◆ TEXT SHOWN
Pack up your plums
Welcome to another edition of SoundCzech, Radio Prague’s language series in which you can learn new phrases with the help of song lyrics. Today we are going to listen to a song by Jaromír Nohavica called Jdou po mně, jdou or “They are after me”, which is packed with interesting idioms:
The song begins with the phrase býval jsem chudý jak kostelní myš, “I used to be as poor as a church mouse”. In other words, the hero of the song used to be very poor, but one day he decided to change his life and rob the National Bank.
Subsequently he found himself on the run. Why? Because he didn’t want to end up at a prison cell in Sing-Sing, which, he says is “as dark as a sack” - je tam tma jako v pytli, meaning of course that it is pitch-dark.
Life improves for our hero when he settles down with a widow in Iowa. When he runs out of money, however, she tells him to pack his staff and go – literally, “to pack up his plums” - sbal svých pár švestek. Why plums and not some other type of fruit, that is not really clear to me, but the phrase sbal svých pár švestek suggests his belongings are rather small.Being a common fruit in our region, plums appear in a number of other Czech phrases. To catch someone gathering plums - nachytat někoho na švestkách - means to catch someone in the act of committing something wrong, to catch someone with his trousers down. The Czechs also say to nevydrží do švestek, “it won't last until the plums”, when they expect something to be short-lived. In other words, it won't last till the plums are ripe.
And what happens to our hero? He ends up in Utah and decides to stay away from women. Being under a woman’s thumb, or as we say, pod pantoflí, which means “under the slipper”, would be even worse than ending up in Sing-Sing. And that’s all we have time for in this edition of SoundCzech. Thanks for listening and na shledanou!

◆ WHAT IS EXPECTED
Transcribe the SoundCzech text on Czech plum idioms above word for word, from start to finish.

Dataset entries:
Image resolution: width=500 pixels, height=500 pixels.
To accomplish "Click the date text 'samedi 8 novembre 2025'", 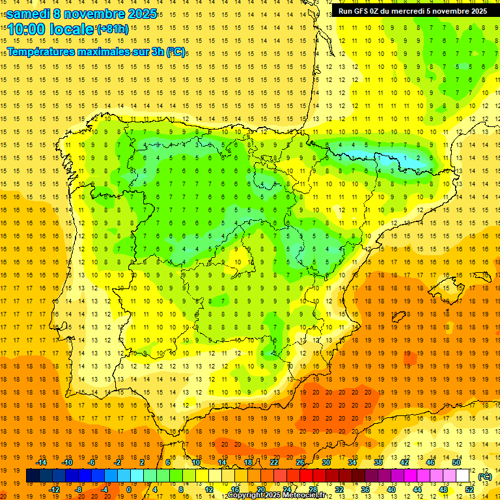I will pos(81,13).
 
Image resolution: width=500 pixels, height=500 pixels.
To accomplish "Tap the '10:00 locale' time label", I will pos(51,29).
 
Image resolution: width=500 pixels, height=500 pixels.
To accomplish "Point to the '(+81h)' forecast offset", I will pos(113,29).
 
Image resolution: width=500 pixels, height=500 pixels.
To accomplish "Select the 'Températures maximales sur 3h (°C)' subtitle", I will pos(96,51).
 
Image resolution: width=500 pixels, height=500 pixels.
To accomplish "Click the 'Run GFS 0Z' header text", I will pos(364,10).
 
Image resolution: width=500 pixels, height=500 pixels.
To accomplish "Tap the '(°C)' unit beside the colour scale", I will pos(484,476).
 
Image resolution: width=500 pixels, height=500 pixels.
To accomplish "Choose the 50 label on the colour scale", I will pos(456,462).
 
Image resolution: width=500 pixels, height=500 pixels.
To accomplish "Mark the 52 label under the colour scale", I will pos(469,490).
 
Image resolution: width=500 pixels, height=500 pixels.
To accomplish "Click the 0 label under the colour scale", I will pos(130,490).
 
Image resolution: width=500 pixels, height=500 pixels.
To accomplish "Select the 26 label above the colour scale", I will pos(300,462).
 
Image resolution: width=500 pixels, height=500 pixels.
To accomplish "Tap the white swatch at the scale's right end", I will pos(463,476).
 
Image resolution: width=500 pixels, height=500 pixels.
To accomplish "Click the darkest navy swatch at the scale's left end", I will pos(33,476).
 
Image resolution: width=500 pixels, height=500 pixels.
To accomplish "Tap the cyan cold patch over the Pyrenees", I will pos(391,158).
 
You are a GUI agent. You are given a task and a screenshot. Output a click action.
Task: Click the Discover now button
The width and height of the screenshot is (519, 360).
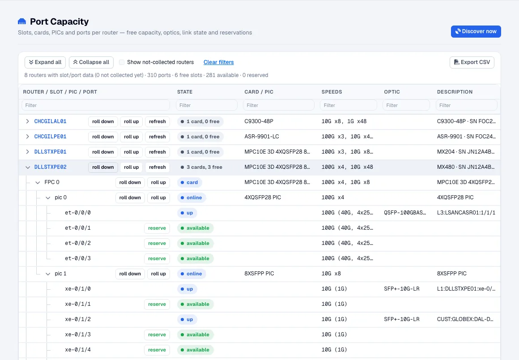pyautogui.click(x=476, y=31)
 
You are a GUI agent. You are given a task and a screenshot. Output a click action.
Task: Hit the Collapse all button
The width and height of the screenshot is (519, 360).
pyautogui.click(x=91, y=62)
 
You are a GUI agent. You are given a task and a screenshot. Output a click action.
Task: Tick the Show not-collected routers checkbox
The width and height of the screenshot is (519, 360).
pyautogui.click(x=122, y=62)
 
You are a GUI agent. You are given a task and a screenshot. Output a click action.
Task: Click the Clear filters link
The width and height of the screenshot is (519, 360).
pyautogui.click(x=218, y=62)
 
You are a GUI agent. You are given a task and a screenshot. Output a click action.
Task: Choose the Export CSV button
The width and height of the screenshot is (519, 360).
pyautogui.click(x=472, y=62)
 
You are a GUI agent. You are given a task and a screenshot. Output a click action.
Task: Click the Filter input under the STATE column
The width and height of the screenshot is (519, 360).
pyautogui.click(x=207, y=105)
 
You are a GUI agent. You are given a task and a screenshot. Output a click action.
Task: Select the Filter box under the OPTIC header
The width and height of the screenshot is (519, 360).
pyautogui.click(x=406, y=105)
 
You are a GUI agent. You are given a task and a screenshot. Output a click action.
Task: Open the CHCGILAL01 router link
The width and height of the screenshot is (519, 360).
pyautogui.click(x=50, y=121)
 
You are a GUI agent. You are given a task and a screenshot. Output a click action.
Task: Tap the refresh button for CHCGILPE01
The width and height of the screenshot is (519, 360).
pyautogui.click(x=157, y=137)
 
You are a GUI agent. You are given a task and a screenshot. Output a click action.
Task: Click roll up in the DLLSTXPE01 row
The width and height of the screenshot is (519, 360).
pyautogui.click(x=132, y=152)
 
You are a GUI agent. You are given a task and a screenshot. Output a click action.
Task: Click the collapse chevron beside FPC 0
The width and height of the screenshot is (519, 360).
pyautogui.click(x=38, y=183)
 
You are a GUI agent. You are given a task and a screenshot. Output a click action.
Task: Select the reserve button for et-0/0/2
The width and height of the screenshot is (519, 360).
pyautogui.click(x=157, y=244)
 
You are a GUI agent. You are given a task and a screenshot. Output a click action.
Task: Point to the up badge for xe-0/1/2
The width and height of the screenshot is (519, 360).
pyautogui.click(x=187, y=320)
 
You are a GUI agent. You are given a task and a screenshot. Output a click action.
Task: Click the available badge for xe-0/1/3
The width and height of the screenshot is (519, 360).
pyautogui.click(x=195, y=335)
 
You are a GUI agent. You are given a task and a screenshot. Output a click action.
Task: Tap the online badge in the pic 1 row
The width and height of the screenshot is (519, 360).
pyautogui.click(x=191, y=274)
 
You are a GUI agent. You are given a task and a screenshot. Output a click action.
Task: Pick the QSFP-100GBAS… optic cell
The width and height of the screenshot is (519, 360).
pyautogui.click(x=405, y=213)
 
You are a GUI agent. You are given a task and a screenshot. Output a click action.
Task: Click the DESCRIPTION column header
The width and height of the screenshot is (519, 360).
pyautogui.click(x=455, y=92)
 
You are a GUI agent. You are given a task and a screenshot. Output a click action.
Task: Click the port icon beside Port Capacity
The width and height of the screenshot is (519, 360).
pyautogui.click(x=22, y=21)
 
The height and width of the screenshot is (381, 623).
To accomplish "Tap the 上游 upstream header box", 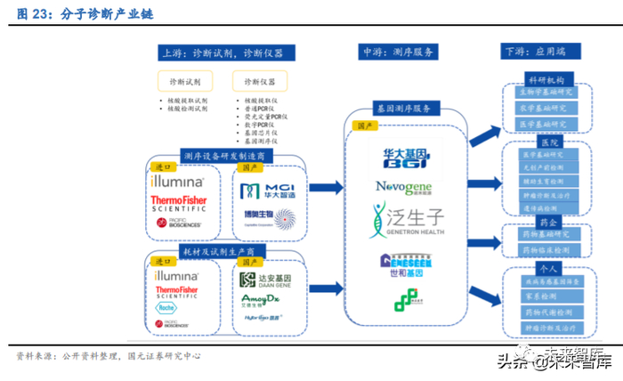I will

◆ ANSWER AREA
Pack up your plums
Welcome to another edition of SoundCzech, Radio Prague’s language series in which you can learn new phrases with the help of song lyrics. Today we are going to listen to a song by Jaromír Nohavica called Jdou po mně, jdou or “They are after me”, which is packed with interesting idioms:
The song begins with the phrase býval jsem chudý jak kostelní myš, “I used to be as poor as a church mouse”. In other words, the hero of the song used to be very poor, but one day he decided to change his life and rob the National Bank.
Subsequently he found himself on the run. Why? Because he didn’t want to end up at a prison cell in Sing-Sing, which, he says is “as dark as a sack” - je tam tma jako v pytli, meaning of course that it is pitch-dark.
Life improves for our hero when he settles down with a widow in Iowa. When he runs out of money, however, she tells him to pack his staff and go – literally, “to pack up his plums” - sbal svých pár švestek. Why plums and not some other type of fruit, that is not really clear to me, but the phrase sbal svých pár švestek suggests his belongings are rather small.Being a common fruit in our region, plums appear in a number of other Czech phrases. To catch someone gathering plums - nachytat někoho na švestkách - means to catch someone in the act of committing something wrong, to catch someone with his trousers down. The Czechs also say to nevydrží do švestek, “it won't last until the plums”, when they expect something to be short-lived. In other words, it won't last till the plums are ripe.
And what happens to our hero? He ends up in Utah and decides to stay away from women. Being under a woman’s thumb, or as we say, pod pantoflí, which means “under the slipper”, would be even worse than ending up in Sing-Sing. And that’s all we have time for in this edition of SoundCzech. Thanks for listening and na shledanou!